When he started pressuring her to pay him back, he said she put him off with talk of her plans to build a training facility for the Wizards.

The supposed head of the company Cheah started for that project was Lawrence Jones, her boxing coach at a local studio. Not long after they met, she bought him a Porsche and told him he should pursue his dream of owning his own gym.

“It was a nightmare from there,” he said. “I felt obligated to be at her beck and call.” She would wake him up in the middle of the night and demand he drive her to hotel meetings with visiting oil executives still on African time.
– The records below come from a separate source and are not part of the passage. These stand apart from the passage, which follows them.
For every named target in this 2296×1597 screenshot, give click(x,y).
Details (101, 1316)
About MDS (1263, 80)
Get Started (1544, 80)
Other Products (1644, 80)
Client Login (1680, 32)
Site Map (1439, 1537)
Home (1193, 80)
No business deals panned out.

“She was telling me that her dad was killed in a plane crash that had been hijacked by terrorists,” he recalled. “It was so elaborate. Who would make something up like this?”

After about a year, he cut off contact. Lee Kuan Yew — the first Singapore prime minister, who she claimed was her grandfather — had died, and Jones watched the funeral on television. His whole family was present; Cheah was not among them.

Asked by Ellis how Cheah could afford a lawyer, Hicks said she still has good friends. Present in the gallery was James Lange, a former professional boxer and Redskins coach. In a letter to the court, he said Cheah hired him as a personal trainer and proved herself “impeccable with her word.”

Another supporter is Martin Scruggs, a former CIA officer who met Cheah through his girlfriend.

“I sincerely believe that the use of the ID’s was an attempt to protect her while she conducted business to provide for herself, her family, and others,” he wrote.

At sentencing, Cheah said little, except that she was sorry to learn Perez’s father had cancer and that she would like to reach out with her sympathies.

Outside the courtroom, Perez asked an FBI agent if he could get a restraining order.

Antonio Olivo and Kareem Copeland contributed to this report.